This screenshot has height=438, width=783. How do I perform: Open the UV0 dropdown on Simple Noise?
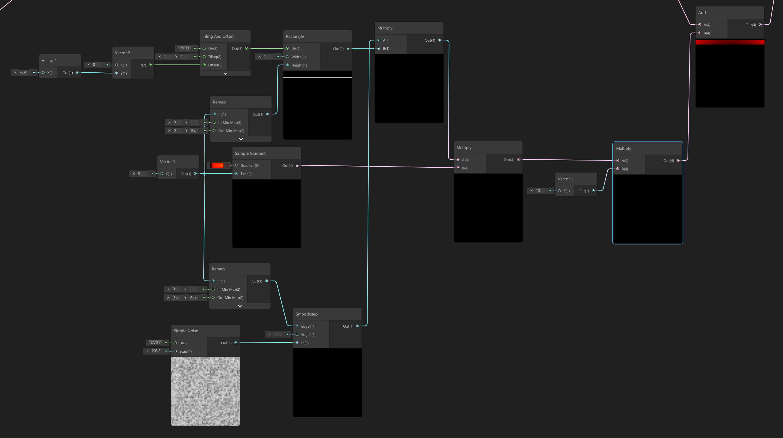156,342
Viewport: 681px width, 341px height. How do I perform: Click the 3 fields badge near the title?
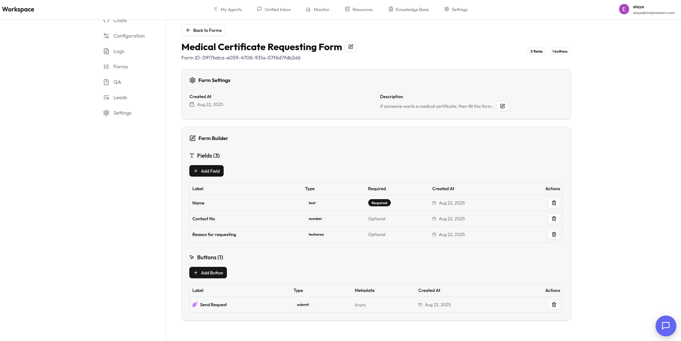pos(536,51)
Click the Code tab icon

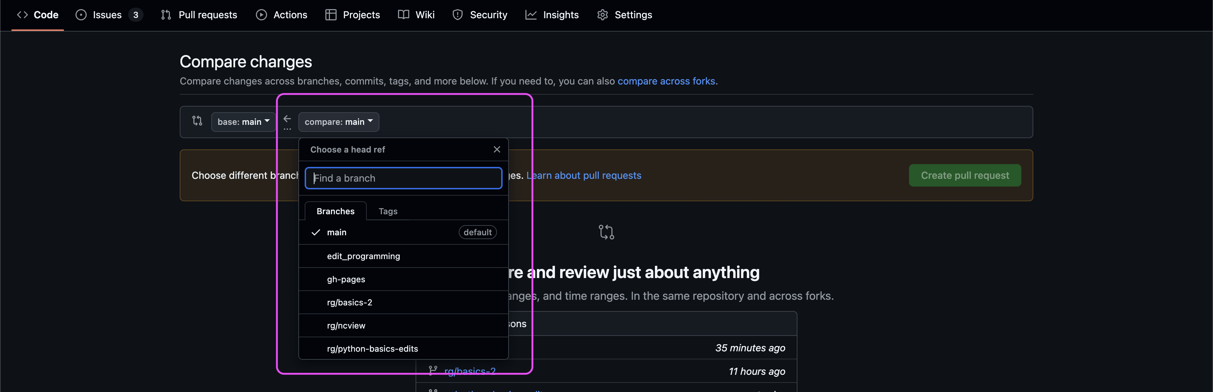pos(22,15)
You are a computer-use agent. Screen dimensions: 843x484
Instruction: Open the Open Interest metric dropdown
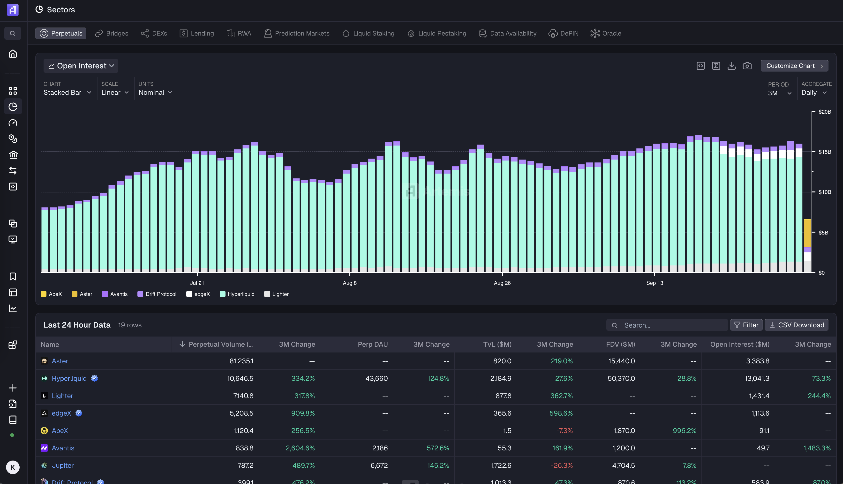point(81,66)
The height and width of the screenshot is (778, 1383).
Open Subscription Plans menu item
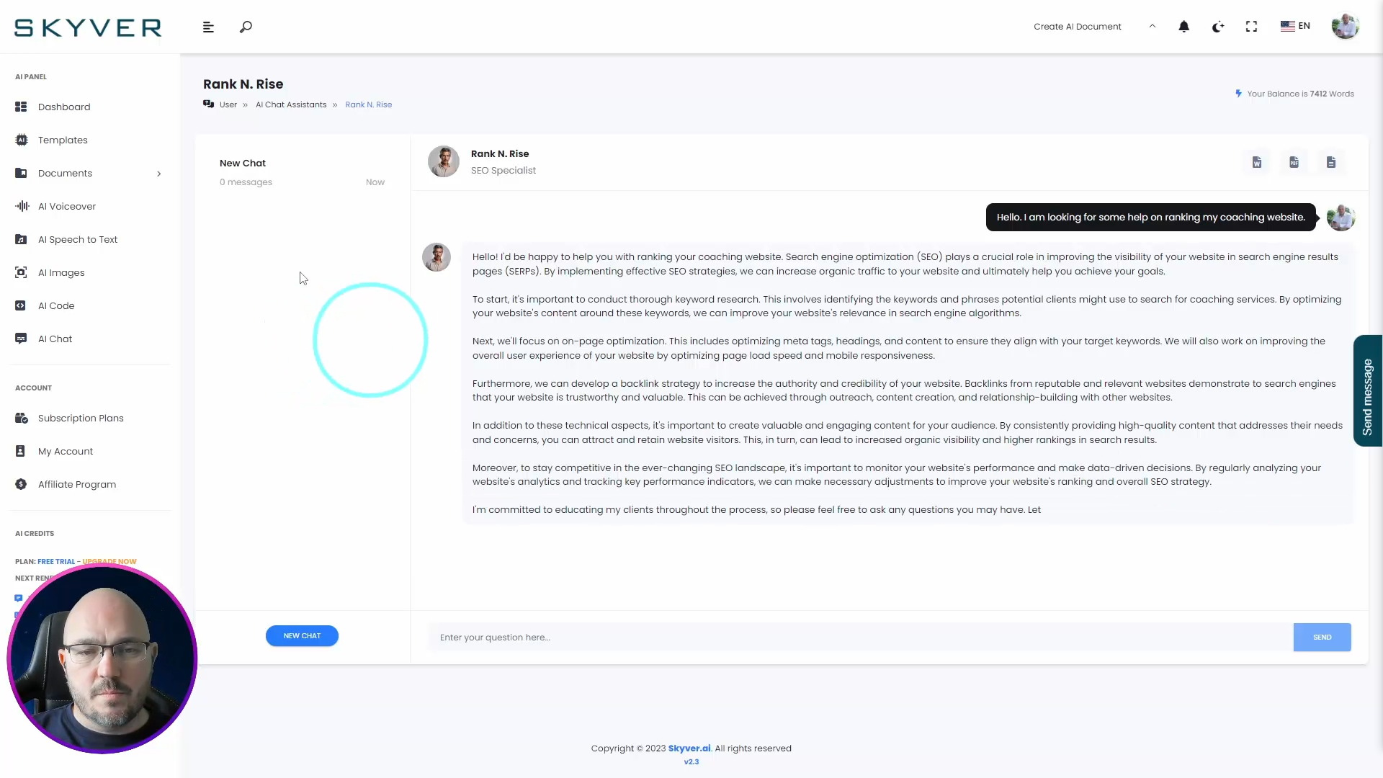pos(81,418)
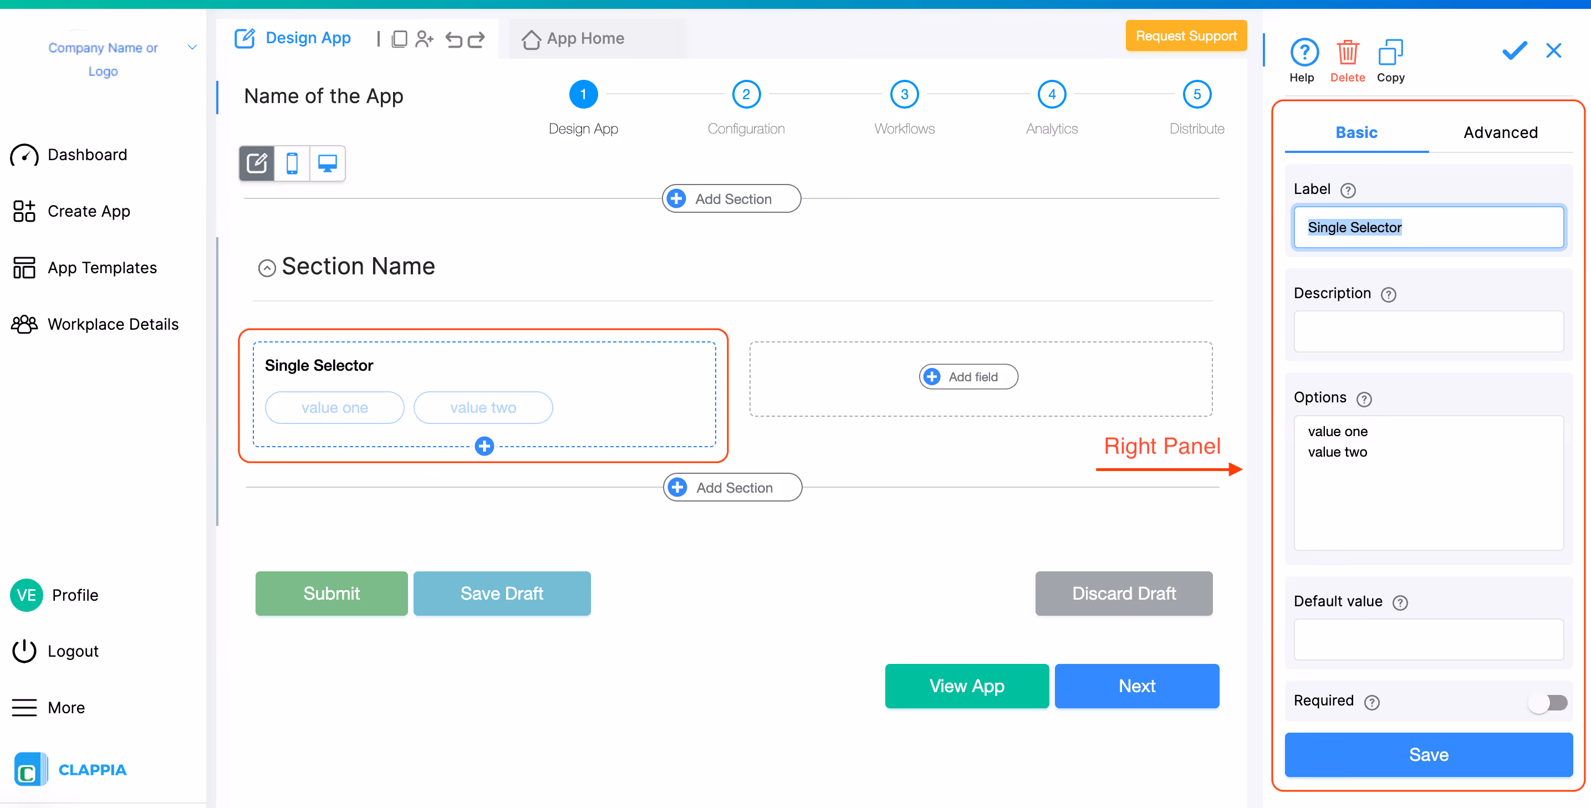
Task: Click the Copy field icon
Action: point(1390,53)
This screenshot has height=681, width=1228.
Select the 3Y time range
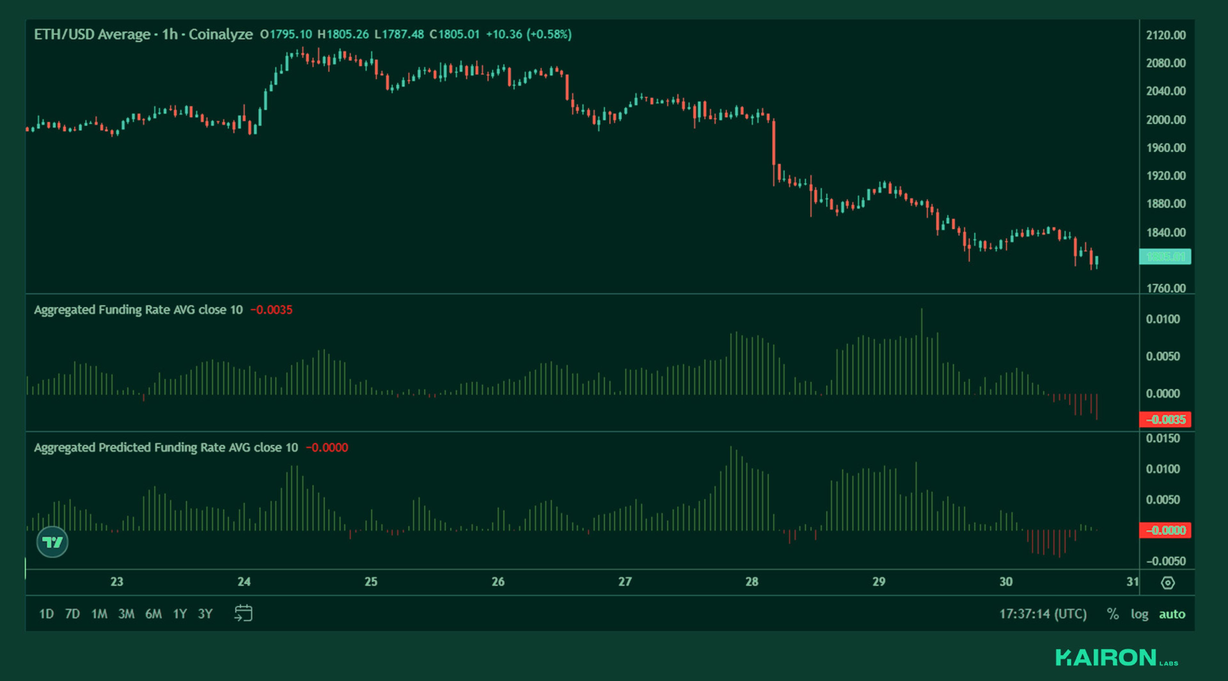[205, 614]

# # #

- _YOUR INSTRUCTIONS_
With the pictures excluded, the line containing "You are a computer-use" and every line after it through the end of the data above are to be transcribed exactly, and nothing more.

- _TASK OUTPUT_
You are a computer-use agent. Screen dimensions: 843x484
Instruction: Open the Open Interest metric dropdown
point(81,66)
The height and width of the screenshot is (778, 1383).
Open Subscription Plans menu item
pos(81,418)
Task: Click the Copy field icon
Action: point(1390,53)
This screenshot has height=681, width=1228.
Select the 3Y time range
[205, 614]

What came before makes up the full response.